* [About this exercise]:
When you write out the records, keep every word exact and drop the pictures.
----- Available data -----
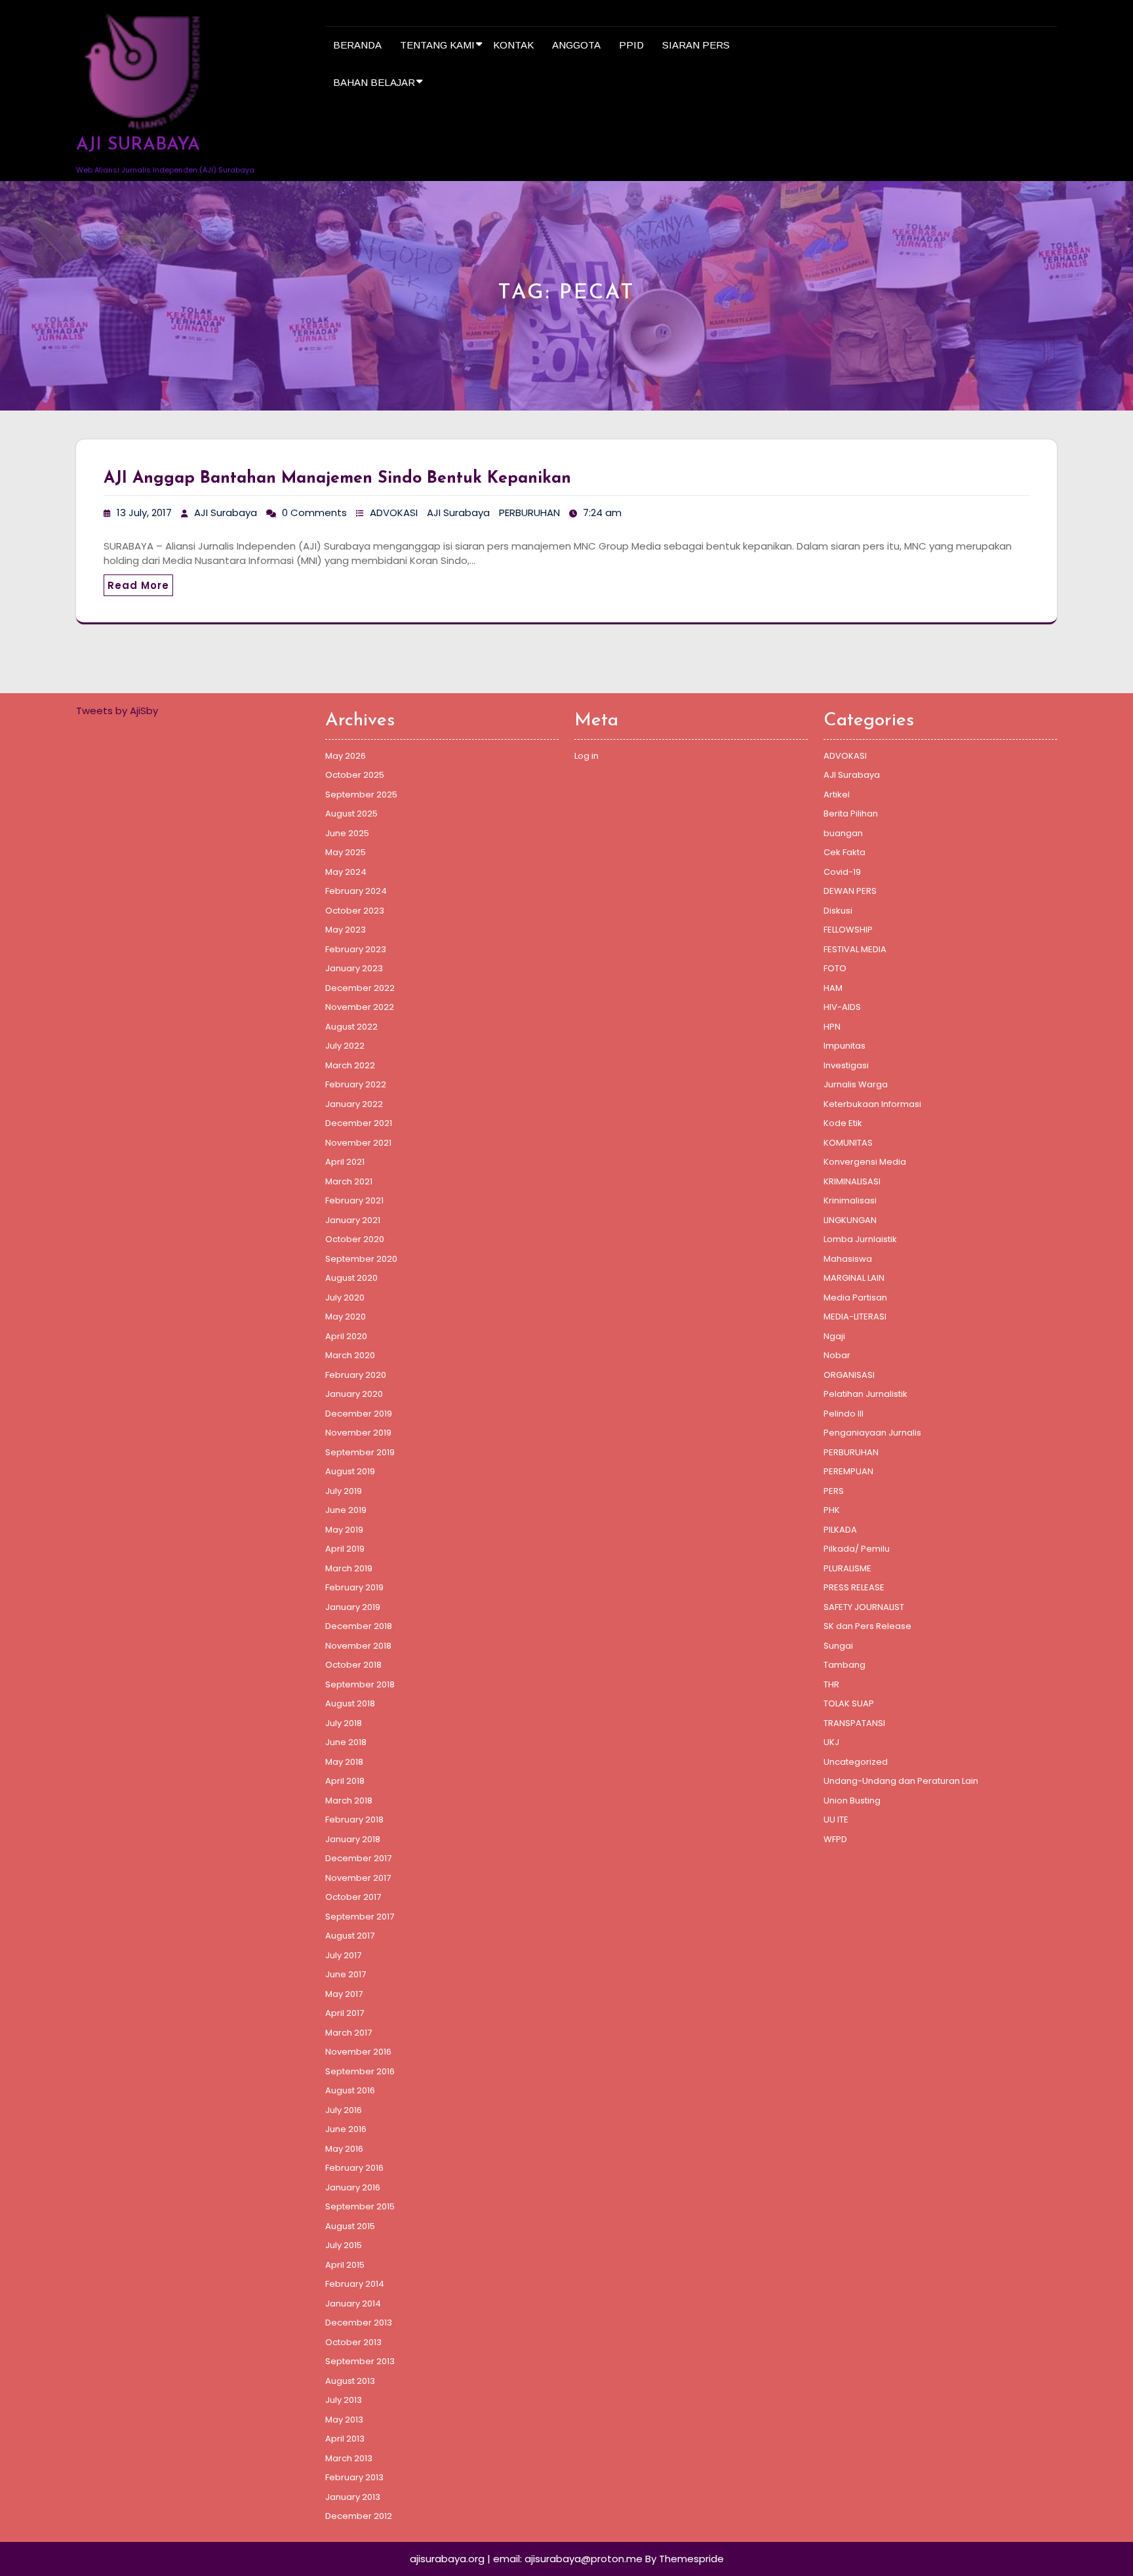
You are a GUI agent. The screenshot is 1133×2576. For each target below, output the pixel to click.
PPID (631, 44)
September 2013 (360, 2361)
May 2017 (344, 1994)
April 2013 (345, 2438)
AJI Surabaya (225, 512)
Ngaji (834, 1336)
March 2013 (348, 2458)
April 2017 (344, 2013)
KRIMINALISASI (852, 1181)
-----
* [Answer to this task]:
You are a GUI agent. The screenshot is 1133×2576. For each target below, output the pixel to click.
PPID (631, 44)
September 2013 (360, 2361)
May 2017 (344, 1994)
April 2013 (345, 2438)
AJI Surabaya (225, 512)
Ngaji (834, 1336)
March 2013 (348, 2458)
April 2017 (344, 2013)
KRIMINALISASI (852, 1181)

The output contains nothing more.